The whole movie is incredibly intense. What was that intensity like to shoot?
JB: It's weird. Intense, yes, but incredible. It was lifting; freeing. There was something powerful and exhilarating for me as an artist to play someone so different to me, but also to get to know the character in such a short time, and to feel like you're living in it.
I wasn’t in my head, thinking about how I looked or what kind of facial expression to pull. It was more about living as Brian. Then, when you leave the project, people tell you they loved you in it, but in your head, you're thinking, ‘Oh bloody hell, I wonder what I was doing?!”
Was it stressful then, to live as Brian?
JB: No, it wasn't. I'm always grateful as an actor to work in general. It was definitely a challenge, but the support was immense.
How did you relax after shooting those kinds of scenes?
JB: My best friend Asia was staying with me in a house in LA at the time, and my other friend Cory was there as well, so we were all in the house together.. It was this intense exercise of being in the bank during the day, and then coming home to your mates and being normal and making burgers and fries together.
I needed that because it helped with the process of just taking off Brian after a long day, leaving him in that bank, and then going back to being JB and chilling.
What was your most memorable moment from filming in that bank?
JB: Definitely the moments that I had with Michael K. Williams - me and him exchanging different types of ouds and oils, and moments quietly watching Nicole Behari, who for me is one the best actresses out there, and witnessing talent. People from catering would come in and say, ‘I don't usually do this but I watched you on set and I really liked your performance.’ That was really motivating.
This is also one of Michael K. Williams’s final roles. With him playing the hostage negotiator, did you get to work together much, because by the nature of the film, you're separated - you in the bank, and him outside?
JB: We actually did. We had a creative process in which the actors would actually come in and read the off-lines. So, when I was on the phone, Michael wouldn’t be on screen but he wouldn’t be far away, so that I could see him and connect.

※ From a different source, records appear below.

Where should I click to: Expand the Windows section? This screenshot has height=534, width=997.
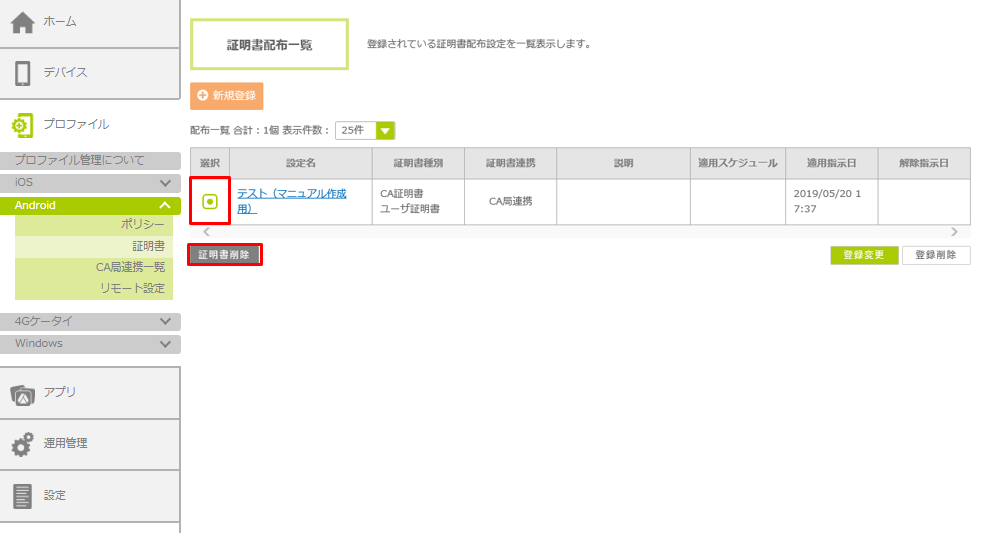point(165,344)
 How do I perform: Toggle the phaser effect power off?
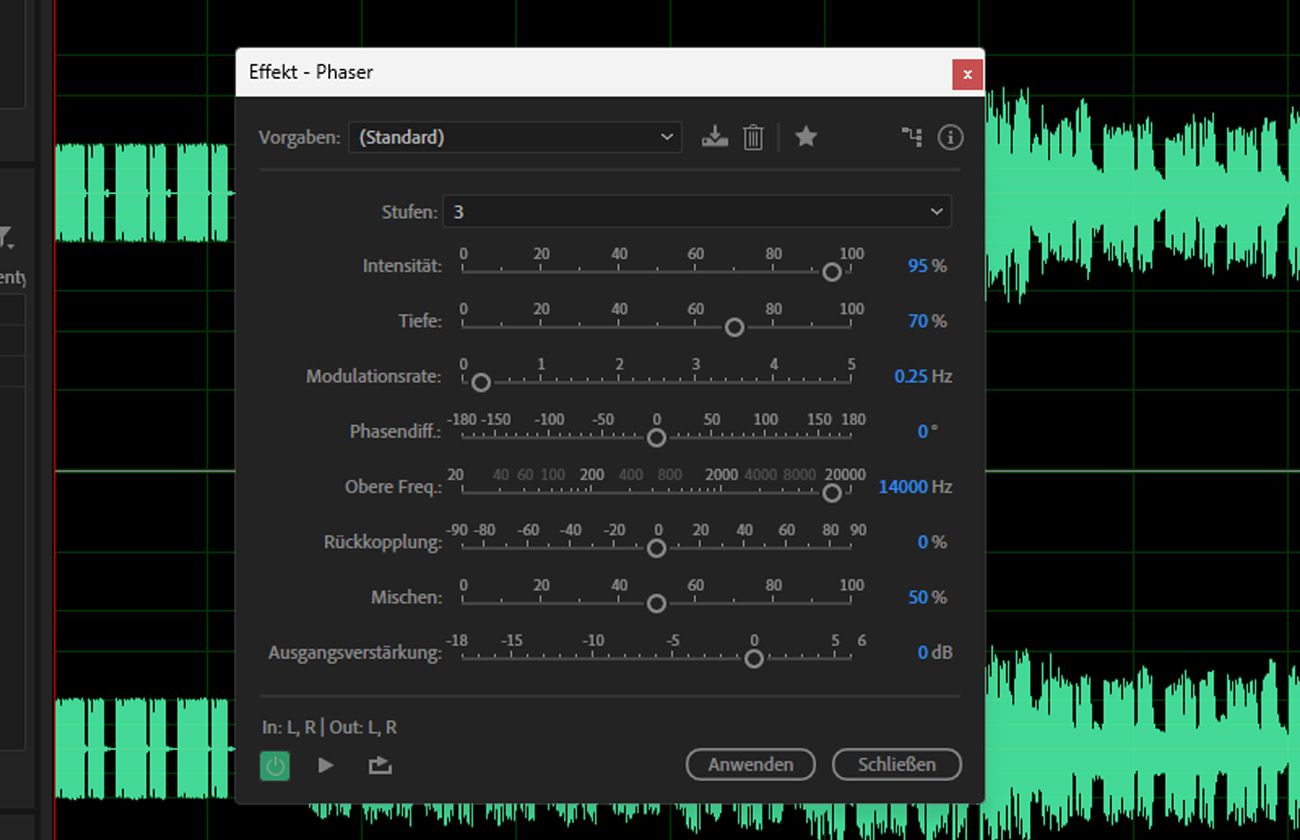coord(275,765)
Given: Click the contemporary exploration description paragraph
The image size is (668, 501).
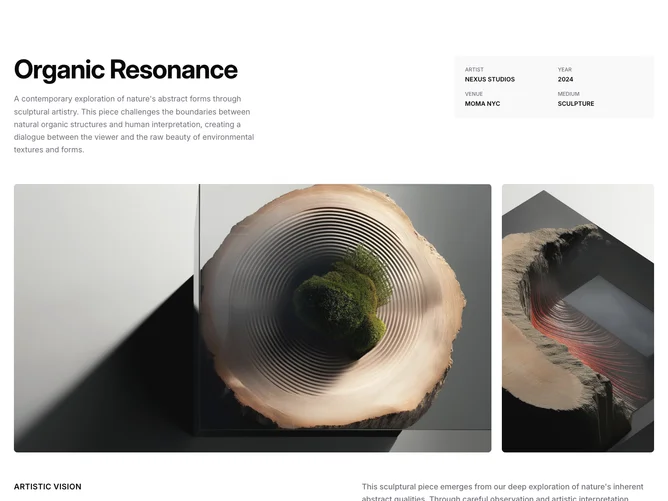Looking at the screenshot, I should click(134, 124).
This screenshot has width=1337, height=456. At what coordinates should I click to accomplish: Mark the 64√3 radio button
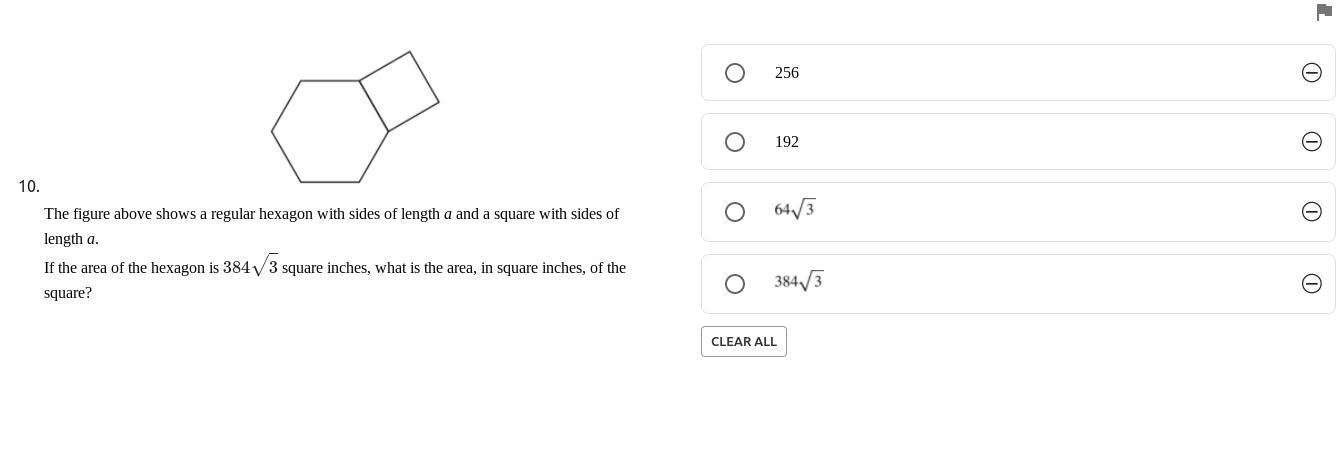(735, 212)
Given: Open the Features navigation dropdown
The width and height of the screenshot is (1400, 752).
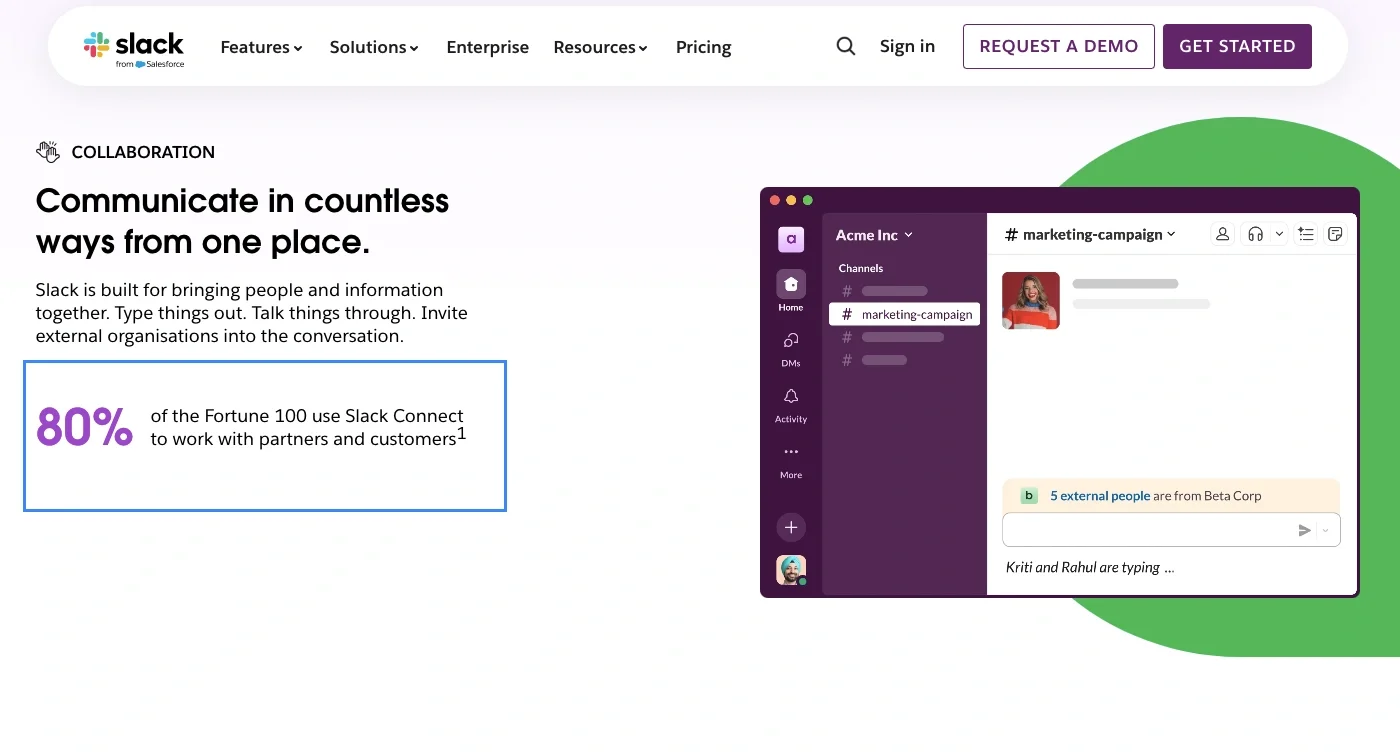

That way, you can see the same sense of intensity with their energy.
What was he like to work with?
JB: Brilliant, professional, charming, and conversational - a mental stimulant. And he always had swaggy clothes. Every day everyone was like, ‘What’s Michael going to wear this day, man?’ He’ll always come with the swag and professional mentality. There's an easiness about talent that makes you ask an actor, how do you do it? He was one of those actors.

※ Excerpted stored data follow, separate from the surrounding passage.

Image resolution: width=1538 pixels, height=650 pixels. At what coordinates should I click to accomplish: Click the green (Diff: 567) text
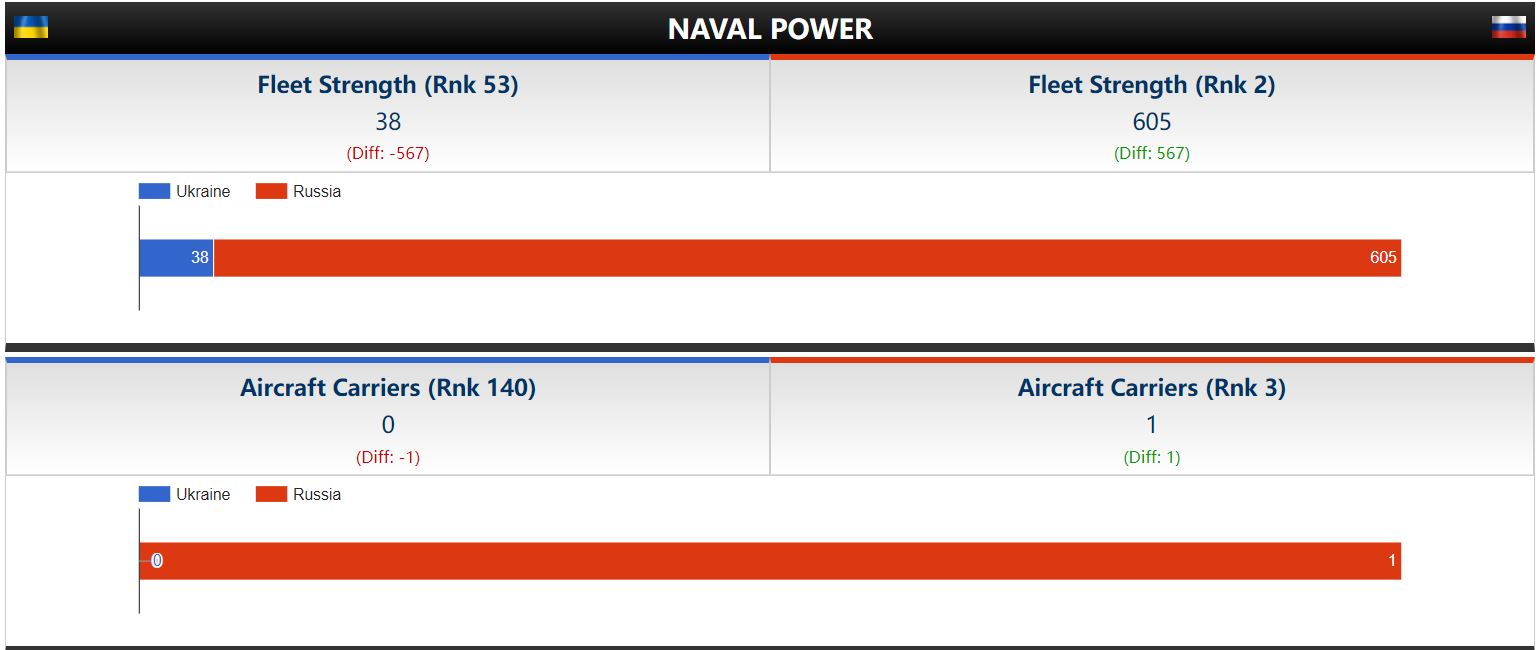pyautogui.click(x=1152, y=154)
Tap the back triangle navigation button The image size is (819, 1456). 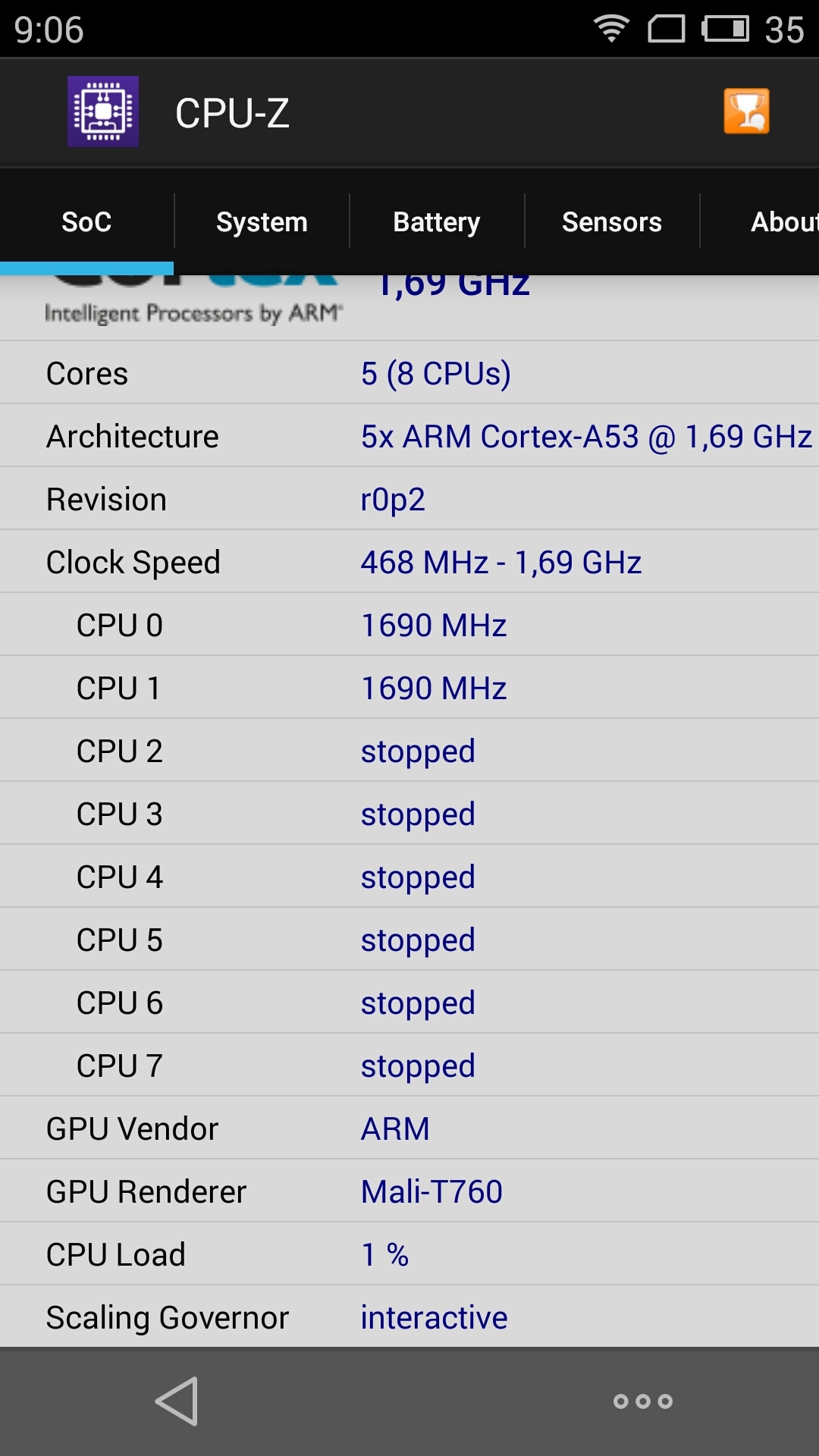tap(177, 1401)
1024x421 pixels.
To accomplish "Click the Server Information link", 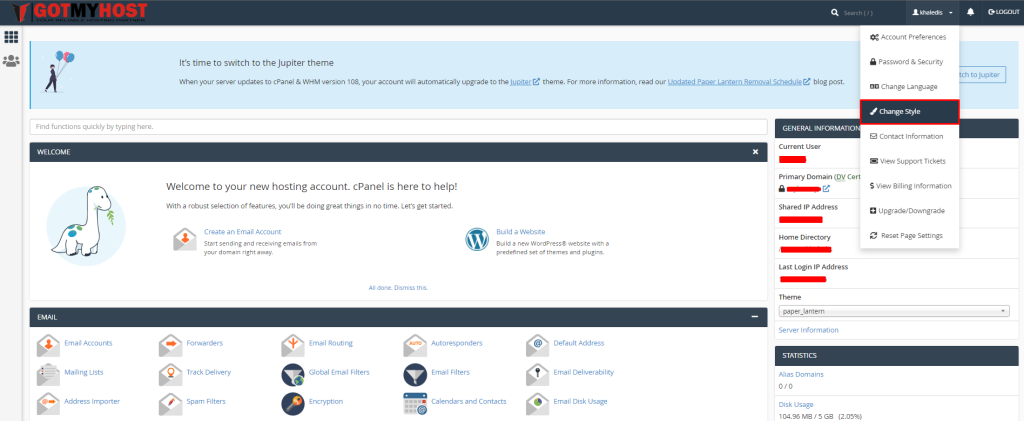I will (808, 330).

What do you hope audiences take away from the film?
JB: A new perspective, especially for audiences who, like myself, don’t have any family members who serve, that may have not been exposed to that experience. That, and a continuous culture of veterans being seen. This story being seen is important to me because, especially being out in the States, you meet quite a lot of veterans who come up to you and say, ‘I watched that movie and that's my story,’ or, ‘That's my father's story.’ For them to be seen is very important.
Audiences around the world will know you best as Finn in Star Wars. The sequel trilogy may be finished, but Finn is still alive in that world. Would you ever be up for reprising him in the Star Wars universe?
JB: Definitely, I think Finn could show up in video games. I'm still an active Star Wars Battlefront player, and I do play as Finn. So I see him more expanded into that universe, where maybe we'll get some interested comic book writers, especially from Lucasfilm, who can expand on Finn’s arc, post-The Rise of Skywalker. That'd be very, very interesting.
- Breaking is available on Digital Download on 27 March 2023.